=== The task ===
Please find each line in the material below that contains the word "perform", and copy every such line in full.

=== Entries ===
** begin **

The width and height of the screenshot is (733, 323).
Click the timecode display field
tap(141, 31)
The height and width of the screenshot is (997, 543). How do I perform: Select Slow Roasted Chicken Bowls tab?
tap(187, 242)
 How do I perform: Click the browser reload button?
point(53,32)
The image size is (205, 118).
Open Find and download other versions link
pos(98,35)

** end **
** begin **

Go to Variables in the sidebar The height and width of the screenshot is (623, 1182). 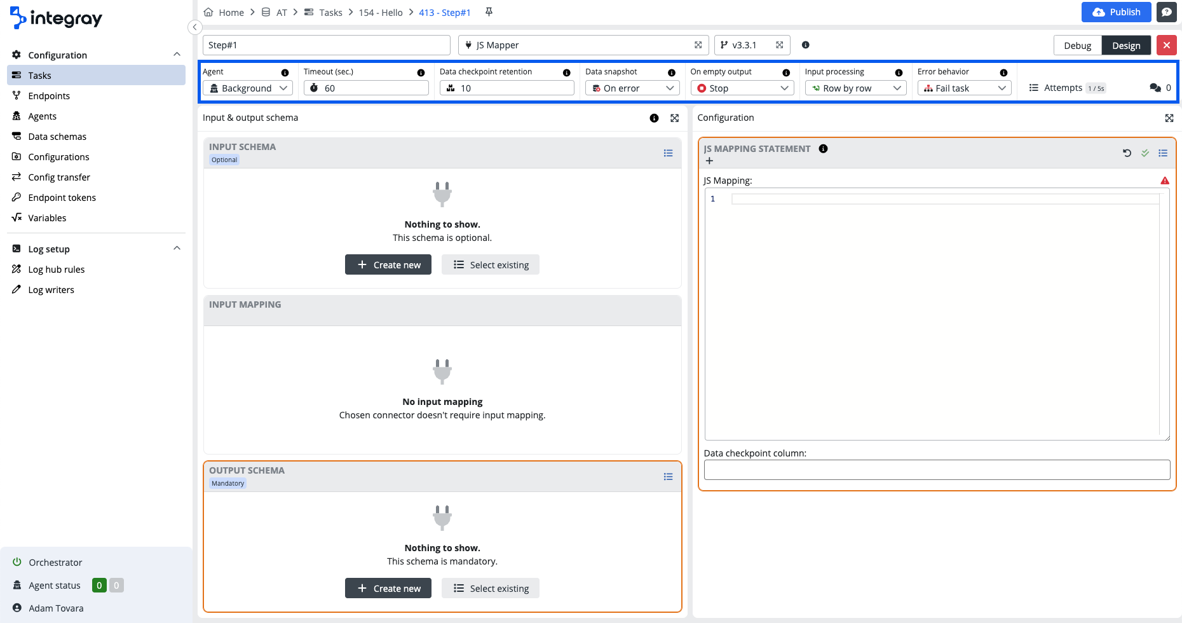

** end **

=== Exercise response ===
The height and width of the screenshot is (997, 543). How do I perform: Select Slow Roasted Chicken Bowls tab?
 How do I perform: Click the browser reload button?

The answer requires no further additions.